> _The task_: Up to and including the line with "Given: Go to pagination page 2", restate every line of the records below word for word, from the first line on, leaving out the pictures.

> _Exercise inputs_:

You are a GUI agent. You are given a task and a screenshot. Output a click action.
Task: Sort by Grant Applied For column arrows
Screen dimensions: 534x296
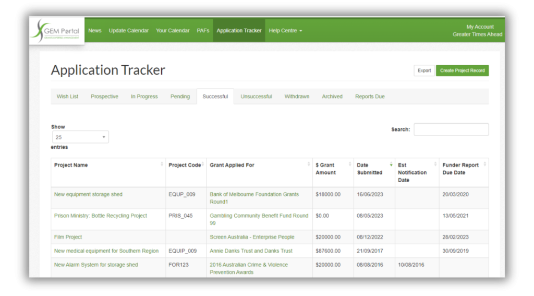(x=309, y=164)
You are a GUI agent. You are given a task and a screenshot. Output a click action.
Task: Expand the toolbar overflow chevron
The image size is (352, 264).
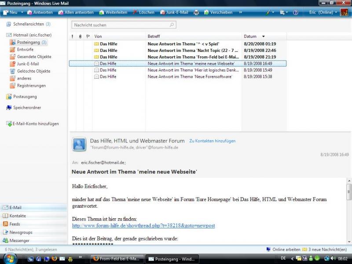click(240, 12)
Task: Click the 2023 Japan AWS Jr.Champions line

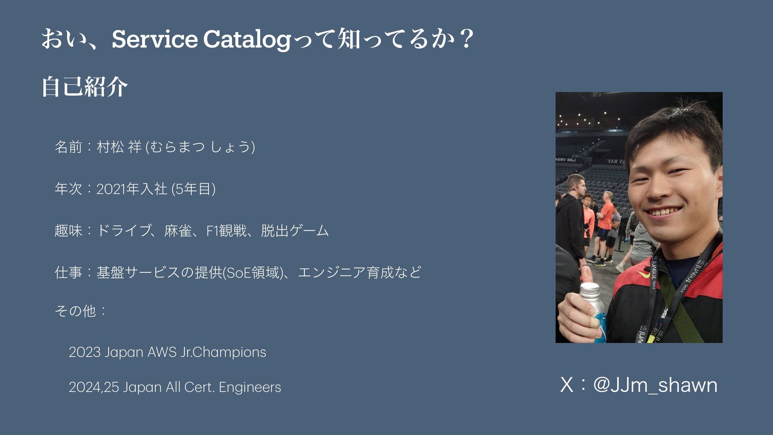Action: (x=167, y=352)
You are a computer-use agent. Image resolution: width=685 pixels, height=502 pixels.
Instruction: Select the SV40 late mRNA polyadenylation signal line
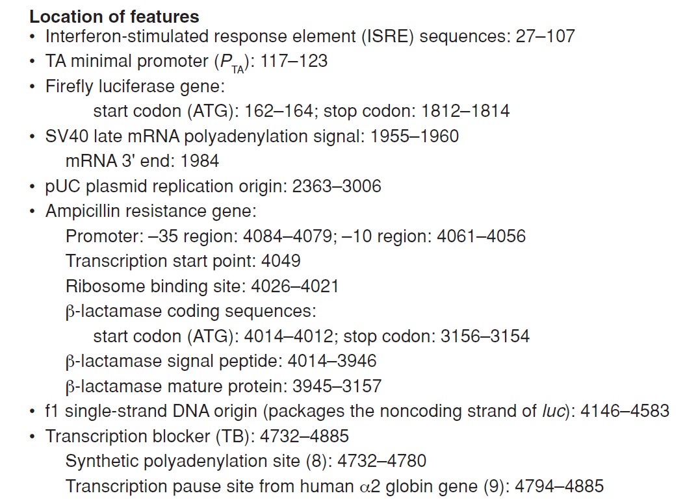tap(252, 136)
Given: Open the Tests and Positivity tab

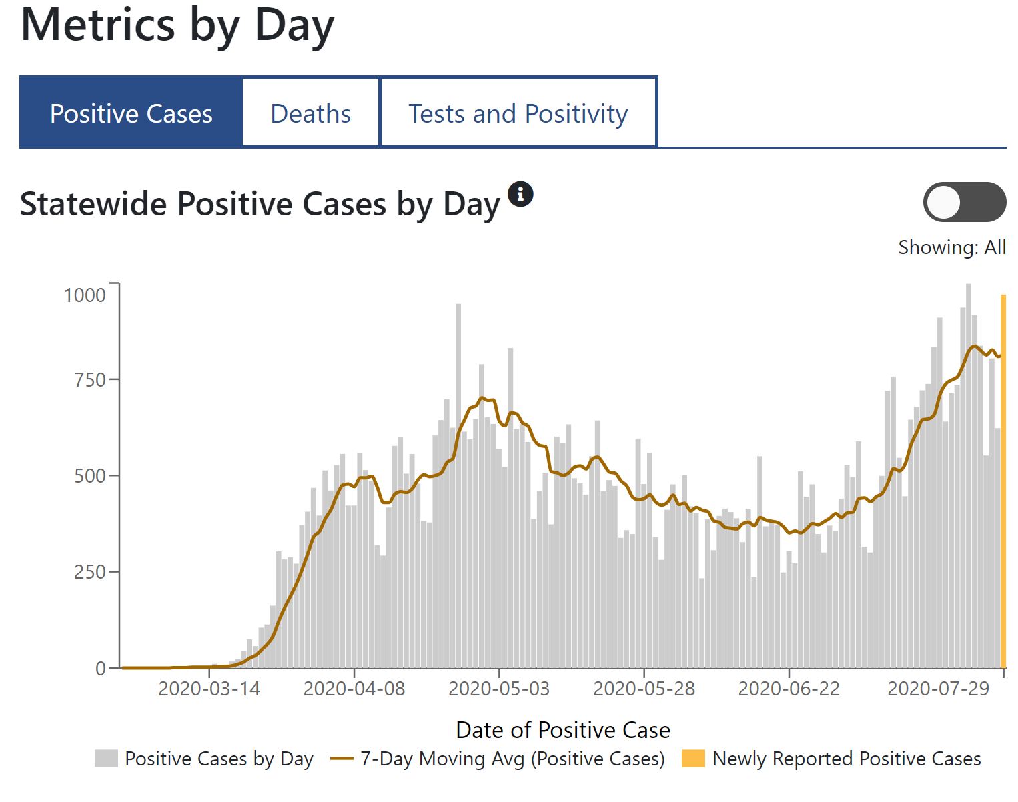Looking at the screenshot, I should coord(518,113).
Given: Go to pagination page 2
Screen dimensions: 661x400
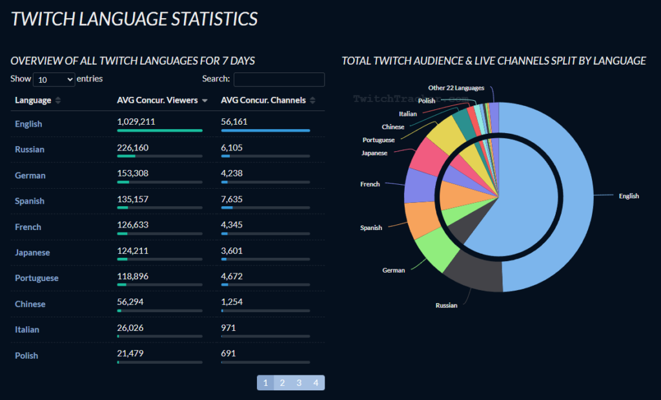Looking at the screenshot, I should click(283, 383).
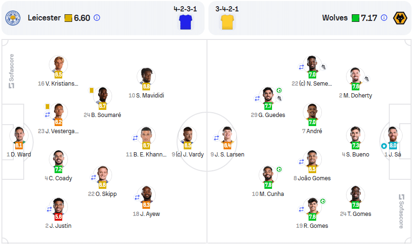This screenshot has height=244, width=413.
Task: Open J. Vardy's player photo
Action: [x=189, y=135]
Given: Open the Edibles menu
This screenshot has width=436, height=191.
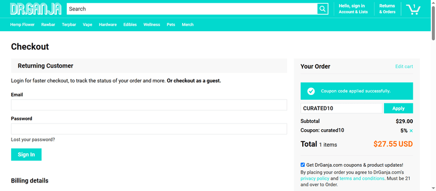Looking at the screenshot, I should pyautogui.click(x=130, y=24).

> _Finished task_:
You are a GUI agent. You are given a task and a screenshot. Output a click action.
Task: Sort by Grant Applied For column arrows
Screen dimensions: 534x296
(x=309, y=164)
You are a GUI agent. You are given a task and a screenshot. Output a click action.
Task: Expand the toolbar overflow chevron
The image size is (352, 264).
click(240, 12)
Task: Click the 2023 Japan AWS Jr.Champions line

Action: (x=167, y=352)
You are a computer-use agent. Image resolution: width=685 pixels, height=502 pixels.
Instruction: Select the SV40 late mRNA polyadenylation signal line
tap(252, 136)
Given: Open the Tests and Positivity tab

Looking at the screenshot, I should coord(518,113).
Given: Go to pagination page 2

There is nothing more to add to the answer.